=== Required work ===
Return all entries verbatim; skip any pictures.

=== Task material ===
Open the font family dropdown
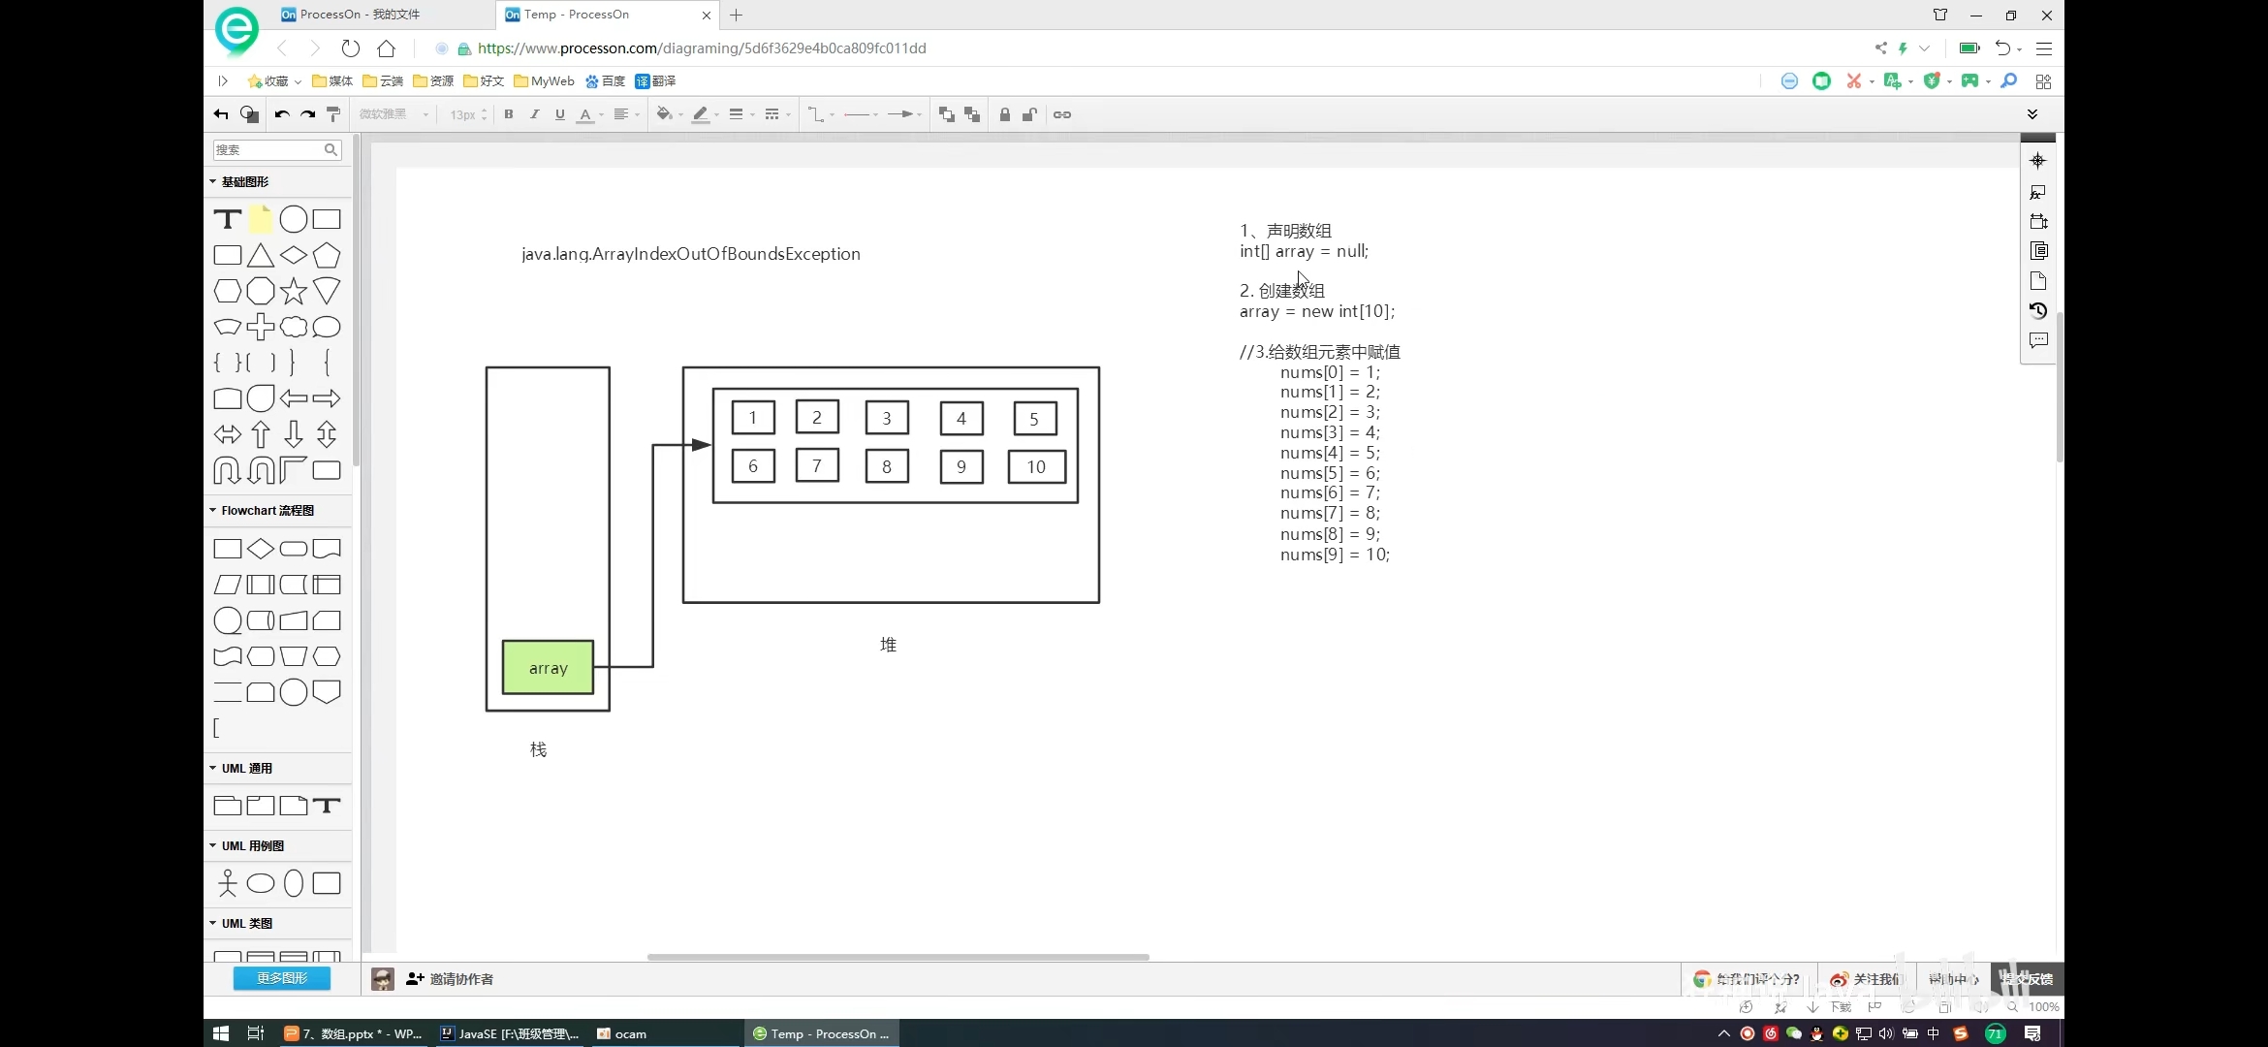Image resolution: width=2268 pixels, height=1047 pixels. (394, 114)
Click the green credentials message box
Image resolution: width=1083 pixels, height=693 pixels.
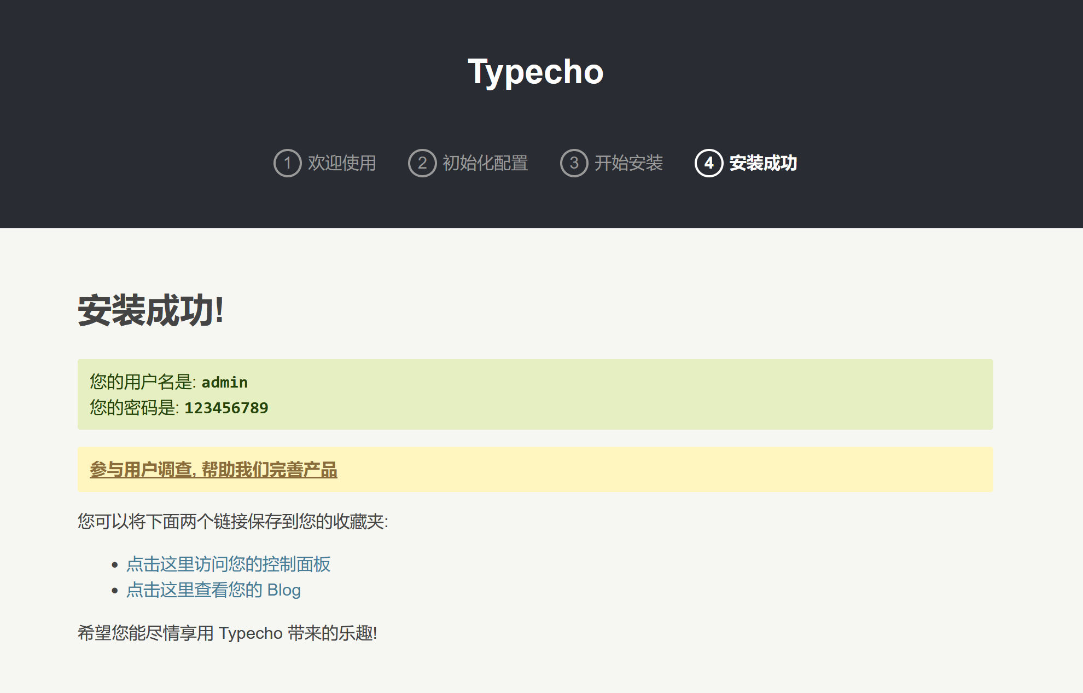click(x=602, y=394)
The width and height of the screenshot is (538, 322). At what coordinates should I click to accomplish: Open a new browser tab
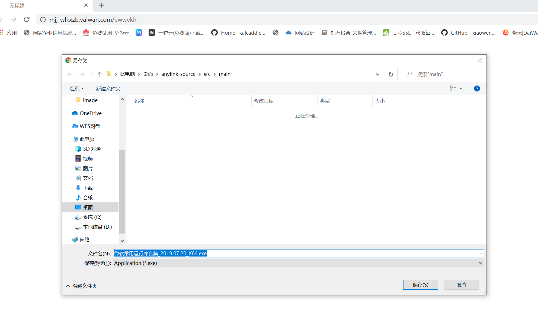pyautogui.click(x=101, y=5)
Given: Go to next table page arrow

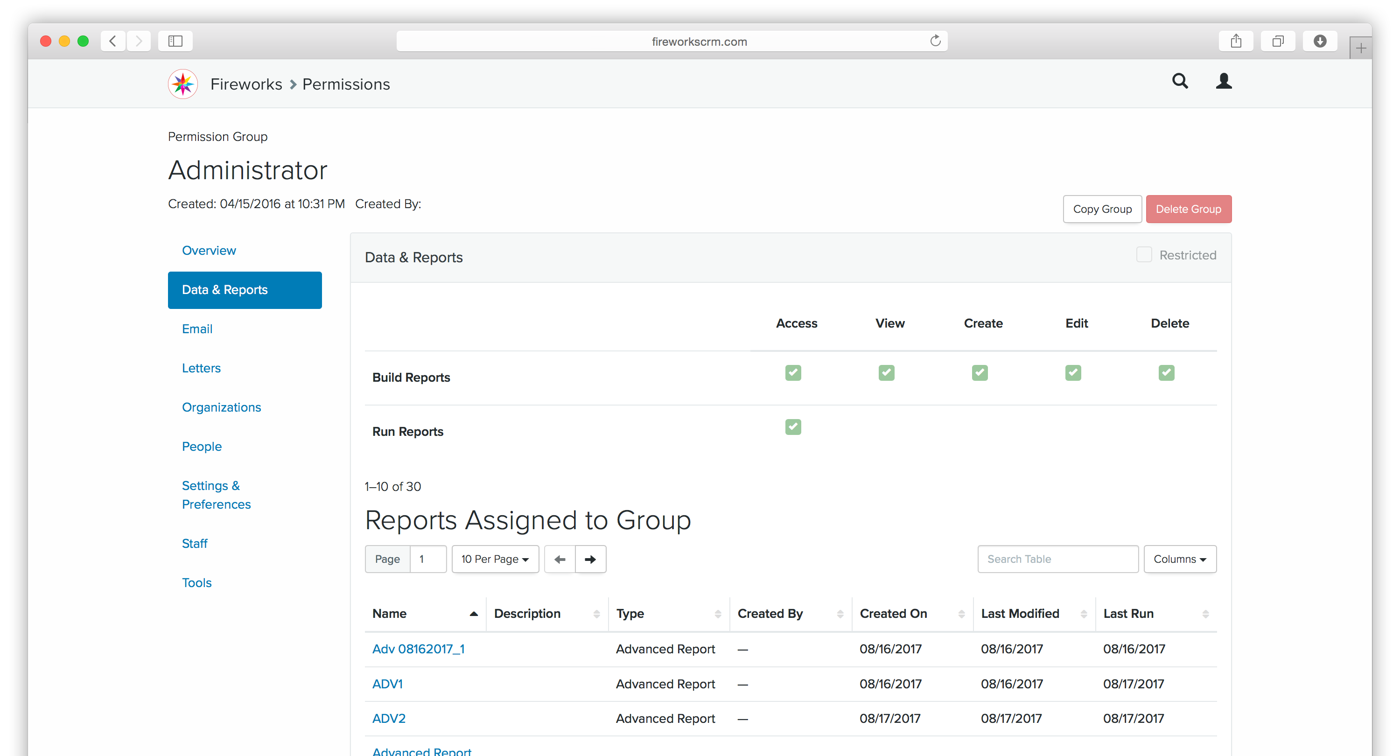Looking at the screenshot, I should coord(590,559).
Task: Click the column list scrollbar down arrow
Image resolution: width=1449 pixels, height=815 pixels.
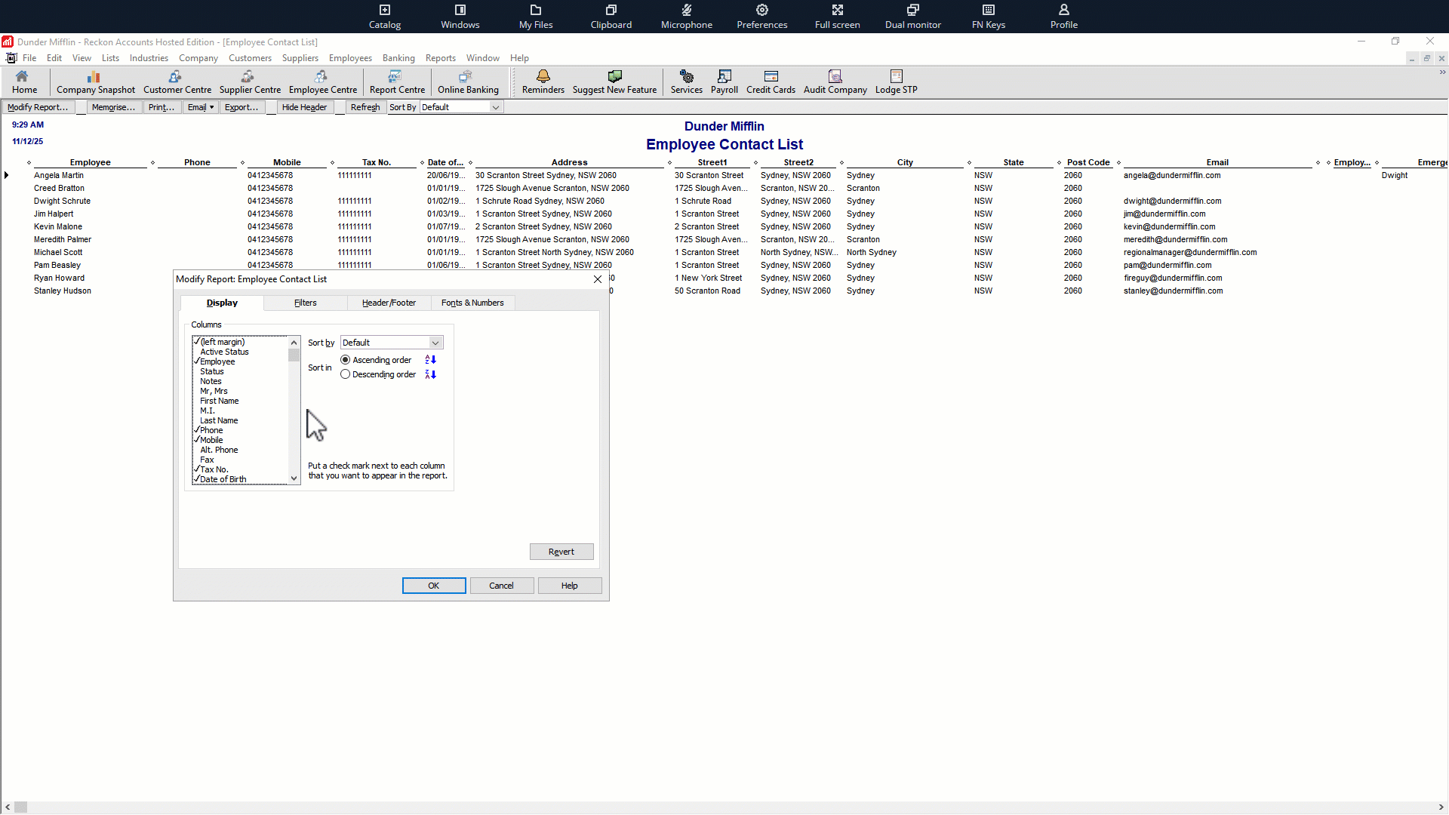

=== Your response ===
Open the font family dropdown
Image resolution: width=2268 pixels, height=1047 pixels. (394, 114)
Click the green credentials message box
Image resolution: width=1083 pixels, height=693 pixels.
click(x=602, y=394)
The width and height of the screenshot is (538, 322). At what coordinates should I click to accomplish: Open a new browser tab
pyautogui.click(x=101, y=5)
Given: Go to next table page arrow

Looking at the screenshot, I should coord(590,559).
Task: Click the column list scrollbar down arrow
Image resolution: width=1449 pixels, height=815 pixels.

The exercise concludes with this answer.